▸ **Directions**:
Would you copy out each line of the records below that includes the word "Focus"?

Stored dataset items
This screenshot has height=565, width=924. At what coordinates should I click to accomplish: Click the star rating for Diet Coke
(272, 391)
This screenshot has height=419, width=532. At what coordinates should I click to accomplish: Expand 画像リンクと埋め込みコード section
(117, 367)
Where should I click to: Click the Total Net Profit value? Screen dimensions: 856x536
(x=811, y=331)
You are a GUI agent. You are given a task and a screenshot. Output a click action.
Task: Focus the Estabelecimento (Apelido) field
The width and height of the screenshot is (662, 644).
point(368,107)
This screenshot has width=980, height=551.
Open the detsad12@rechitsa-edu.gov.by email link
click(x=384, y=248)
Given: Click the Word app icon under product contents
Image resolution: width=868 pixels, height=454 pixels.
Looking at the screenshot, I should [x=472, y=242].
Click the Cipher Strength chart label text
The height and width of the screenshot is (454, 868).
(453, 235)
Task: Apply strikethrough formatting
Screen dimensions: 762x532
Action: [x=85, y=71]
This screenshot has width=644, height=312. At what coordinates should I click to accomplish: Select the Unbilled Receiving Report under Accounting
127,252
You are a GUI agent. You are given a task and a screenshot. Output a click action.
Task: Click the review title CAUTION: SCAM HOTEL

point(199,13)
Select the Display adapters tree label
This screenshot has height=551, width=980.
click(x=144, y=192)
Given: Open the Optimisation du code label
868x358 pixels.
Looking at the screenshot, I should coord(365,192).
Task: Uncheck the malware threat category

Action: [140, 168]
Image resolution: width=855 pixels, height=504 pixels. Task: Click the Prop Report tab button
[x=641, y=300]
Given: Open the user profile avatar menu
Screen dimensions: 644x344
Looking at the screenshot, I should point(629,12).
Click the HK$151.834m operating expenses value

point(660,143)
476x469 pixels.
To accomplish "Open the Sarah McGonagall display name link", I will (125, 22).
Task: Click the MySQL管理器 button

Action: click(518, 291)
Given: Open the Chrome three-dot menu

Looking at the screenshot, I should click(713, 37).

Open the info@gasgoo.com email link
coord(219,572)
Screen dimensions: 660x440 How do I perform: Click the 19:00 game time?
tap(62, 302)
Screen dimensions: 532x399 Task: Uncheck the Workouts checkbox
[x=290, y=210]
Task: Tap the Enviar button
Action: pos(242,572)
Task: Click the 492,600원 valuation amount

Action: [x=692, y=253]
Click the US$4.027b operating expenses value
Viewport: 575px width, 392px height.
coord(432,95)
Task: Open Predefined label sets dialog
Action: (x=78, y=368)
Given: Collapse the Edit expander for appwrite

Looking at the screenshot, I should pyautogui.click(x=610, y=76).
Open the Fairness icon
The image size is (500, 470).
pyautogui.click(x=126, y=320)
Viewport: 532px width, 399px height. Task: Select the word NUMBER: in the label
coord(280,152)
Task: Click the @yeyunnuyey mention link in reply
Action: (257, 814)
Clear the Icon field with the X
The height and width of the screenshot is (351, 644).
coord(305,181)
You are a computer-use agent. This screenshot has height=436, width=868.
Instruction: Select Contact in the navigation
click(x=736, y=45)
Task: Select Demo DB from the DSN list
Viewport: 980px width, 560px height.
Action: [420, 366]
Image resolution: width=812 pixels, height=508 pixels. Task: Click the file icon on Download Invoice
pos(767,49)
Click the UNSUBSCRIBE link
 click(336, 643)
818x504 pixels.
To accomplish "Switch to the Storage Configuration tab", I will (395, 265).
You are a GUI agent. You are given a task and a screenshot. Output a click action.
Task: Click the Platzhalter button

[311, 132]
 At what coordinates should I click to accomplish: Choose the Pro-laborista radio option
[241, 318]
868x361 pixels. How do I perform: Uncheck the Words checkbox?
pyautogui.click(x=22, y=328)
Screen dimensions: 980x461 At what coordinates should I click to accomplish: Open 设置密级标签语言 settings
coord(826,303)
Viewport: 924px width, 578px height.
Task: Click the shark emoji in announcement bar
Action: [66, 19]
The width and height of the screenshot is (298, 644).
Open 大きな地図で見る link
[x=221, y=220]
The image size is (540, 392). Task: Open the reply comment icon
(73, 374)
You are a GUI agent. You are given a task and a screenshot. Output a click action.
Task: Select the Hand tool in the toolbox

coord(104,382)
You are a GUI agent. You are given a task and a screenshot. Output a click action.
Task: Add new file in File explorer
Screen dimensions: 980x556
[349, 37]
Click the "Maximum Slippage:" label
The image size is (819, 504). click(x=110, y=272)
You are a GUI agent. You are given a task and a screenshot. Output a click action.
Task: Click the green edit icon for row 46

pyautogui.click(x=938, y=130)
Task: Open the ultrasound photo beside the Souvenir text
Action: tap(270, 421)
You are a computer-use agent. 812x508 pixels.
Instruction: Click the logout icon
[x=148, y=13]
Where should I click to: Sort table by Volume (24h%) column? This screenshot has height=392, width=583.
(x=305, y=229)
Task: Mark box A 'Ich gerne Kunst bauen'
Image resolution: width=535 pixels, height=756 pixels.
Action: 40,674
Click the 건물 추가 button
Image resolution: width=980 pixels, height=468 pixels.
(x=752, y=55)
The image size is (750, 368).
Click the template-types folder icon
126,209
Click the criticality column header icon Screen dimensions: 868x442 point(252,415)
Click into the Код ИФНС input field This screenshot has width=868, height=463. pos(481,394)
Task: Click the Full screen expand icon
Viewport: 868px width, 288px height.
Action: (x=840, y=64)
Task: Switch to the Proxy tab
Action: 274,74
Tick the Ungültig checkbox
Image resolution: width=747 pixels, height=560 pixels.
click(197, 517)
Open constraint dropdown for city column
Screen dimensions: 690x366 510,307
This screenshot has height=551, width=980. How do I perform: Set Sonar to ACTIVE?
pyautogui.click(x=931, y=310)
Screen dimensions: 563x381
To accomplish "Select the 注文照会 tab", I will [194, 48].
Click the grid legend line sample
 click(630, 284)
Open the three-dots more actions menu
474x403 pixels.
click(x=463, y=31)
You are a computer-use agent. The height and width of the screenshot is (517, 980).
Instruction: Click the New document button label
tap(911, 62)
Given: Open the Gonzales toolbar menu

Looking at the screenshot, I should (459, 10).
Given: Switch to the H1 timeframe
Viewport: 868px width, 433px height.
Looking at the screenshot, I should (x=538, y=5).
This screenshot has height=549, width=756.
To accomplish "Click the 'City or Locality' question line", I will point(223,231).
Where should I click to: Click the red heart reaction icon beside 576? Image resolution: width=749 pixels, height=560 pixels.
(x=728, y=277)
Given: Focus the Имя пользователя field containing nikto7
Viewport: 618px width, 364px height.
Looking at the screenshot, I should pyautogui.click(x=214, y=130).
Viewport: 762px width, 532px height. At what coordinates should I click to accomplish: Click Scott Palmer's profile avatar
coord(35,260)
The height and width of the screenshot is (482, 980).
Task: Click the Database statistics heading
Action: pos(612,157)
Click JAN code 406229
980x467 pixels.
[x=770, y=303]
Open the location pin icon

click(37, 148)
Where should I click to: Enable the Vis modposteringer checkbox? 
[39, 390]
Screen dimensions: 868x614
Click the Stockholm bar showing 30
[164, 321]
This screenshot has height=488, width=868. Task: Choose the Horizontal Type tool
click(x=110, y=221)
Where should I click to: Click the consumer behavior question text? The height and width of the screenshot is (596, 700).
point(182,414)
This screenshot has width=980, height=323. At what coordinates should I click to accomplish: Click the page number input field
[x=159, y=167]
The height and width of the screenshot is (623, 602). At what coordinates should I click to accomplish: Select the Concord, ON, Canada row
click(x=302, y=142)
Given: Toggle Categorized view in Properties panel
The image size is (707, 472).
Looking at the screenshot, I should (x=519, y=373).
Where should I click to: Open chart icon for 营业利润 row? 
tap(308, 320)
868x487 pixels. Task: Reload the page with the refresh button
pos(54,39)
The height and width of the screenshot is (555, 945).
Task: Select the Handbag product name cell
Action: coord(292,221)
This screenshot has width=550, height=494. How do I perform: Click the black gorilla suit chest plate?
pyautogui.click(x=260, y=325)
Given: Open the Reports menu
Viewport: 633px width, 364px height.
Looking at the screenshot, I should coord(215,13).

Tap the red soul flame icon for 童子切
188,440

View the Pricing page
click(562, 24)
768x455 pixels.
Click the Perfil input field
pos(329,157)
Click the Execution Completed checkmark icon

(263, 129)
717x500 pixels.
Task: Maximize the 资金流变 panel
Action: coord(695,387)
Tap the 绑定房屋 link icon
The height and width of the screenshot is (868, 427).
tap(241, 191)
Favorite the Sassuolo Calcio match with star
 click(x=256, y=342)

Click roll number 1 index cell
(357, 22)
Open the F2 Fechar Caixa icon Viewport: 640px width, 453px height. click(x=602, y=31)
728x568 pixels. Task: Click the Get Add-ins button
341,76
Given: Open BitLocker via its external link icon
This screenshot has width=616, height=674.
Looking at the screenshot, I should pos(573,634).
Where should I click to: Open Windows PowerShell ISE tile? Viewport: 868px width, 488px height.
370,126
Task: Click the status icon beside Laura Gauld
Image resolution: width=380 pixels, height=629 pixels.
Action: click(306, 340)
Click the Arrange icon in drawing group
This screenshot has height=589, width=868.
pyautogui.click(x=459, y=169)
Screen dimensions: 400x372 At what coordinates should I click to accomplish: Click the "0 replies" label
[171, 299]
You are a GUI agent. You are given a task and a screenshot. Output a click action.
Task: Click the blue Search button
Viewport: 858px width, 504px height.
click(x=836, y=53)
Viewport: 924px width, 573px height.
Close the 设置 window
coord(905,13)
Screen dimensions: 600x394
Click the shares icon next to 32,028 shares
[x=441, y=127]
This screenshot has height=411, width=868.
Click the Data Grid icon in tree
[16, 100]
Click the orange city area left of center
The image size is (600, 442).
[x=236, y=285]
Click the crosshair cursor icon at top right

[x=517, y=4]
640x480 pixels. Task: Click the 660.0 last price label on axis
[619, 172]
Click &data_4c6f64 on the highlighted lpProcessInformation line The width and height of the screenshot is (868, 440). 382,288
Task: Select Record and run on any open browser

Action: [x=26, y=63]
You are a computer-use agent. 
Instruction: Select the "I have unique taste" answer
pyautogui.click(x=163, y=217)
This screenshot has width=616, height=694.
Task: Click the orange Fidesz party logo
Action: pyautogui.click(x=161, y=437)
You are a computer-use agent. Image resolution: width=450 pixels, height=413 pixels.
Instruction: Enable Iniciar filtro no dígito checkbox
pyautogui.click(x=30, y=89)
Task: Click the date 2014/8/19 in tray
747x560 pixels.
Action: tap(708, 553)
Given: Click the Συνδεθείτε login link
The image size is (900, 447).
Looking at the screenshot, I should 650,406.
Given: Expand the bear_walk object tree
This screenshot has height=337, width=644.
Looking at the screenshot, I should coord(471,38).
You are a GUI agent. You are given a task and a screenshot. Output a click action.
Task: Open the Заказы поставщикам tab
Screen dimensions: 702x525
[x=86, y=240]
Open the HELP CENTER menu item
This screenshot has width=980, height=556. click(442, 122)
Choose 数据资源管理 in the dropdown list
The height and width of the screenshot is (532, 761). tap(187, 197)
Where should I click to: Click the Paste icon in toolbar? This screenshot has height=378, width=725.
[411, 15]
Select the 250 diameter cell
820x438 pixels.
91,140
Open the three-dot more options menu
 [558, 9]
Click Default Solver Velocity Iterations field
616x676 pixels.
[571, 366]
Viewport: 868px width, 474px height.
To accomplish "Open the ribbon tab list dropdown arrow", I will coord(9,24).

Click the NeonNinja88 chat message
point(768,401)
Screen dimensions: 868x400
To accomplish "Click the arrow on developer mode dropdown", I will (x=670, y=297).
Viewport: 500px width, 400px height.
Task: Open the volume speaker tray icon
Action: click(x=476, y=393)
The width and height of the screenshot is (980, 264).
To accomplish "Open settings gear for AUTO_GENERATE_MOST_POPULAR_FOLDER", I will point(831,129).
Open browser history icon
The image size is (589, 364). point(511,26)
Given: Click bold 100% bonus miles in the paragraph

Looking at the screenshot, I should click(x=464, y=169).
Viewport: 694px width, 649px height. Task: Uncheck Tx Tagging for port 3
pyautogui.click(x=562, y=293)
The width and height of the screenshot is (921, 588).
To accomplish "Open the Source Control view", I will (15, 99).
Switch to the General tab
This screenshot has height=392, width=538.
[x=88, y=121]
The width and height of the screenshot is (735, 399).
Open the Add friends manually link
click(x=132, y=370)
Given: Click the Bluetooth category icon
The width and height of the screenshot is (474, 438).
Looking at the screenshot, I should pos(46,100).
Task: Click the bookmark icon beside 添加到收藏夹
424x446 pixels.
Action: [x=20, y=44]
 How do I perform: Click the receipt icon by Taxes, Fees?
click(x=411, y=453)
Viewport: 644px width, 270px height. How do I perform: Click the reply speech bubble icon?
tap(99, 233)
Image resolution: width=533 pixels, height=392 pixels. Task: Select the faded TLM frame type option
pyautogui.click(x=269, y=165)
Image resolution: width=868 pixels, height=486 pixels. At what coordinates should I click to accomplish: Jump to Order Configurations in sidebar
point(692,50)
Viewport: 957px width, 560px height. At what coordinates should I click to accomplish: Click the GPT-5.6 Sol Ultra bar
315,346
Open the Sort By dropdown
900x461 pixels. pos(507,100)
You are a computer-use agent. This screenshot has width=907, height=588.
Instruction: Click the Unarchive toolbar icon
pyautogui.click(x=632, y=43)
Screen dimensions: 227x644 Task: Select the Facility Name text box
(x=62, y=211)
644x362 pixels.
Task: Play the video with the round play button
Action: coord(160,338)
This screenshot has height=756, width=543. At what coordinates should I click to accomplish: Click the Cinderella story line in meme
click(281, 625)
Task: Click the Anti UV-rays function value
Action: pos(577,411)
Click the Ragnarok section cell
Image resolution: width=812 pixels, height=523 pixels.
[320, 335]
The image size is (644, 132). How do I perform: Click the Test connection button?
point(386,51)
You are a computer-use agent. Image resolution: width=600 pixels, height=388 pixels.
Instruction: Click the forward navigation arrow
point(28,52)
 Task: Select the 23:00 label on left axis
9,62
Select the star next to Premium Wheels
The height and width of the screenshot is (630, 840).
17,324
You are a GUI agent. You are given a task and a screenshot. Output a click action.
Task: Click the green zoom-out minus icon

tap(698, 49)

▸ **Exercise result**:
Task: Focus the Estabelecimento (Apelido) field
Given: Focus the Имя пользователя field containing nikto7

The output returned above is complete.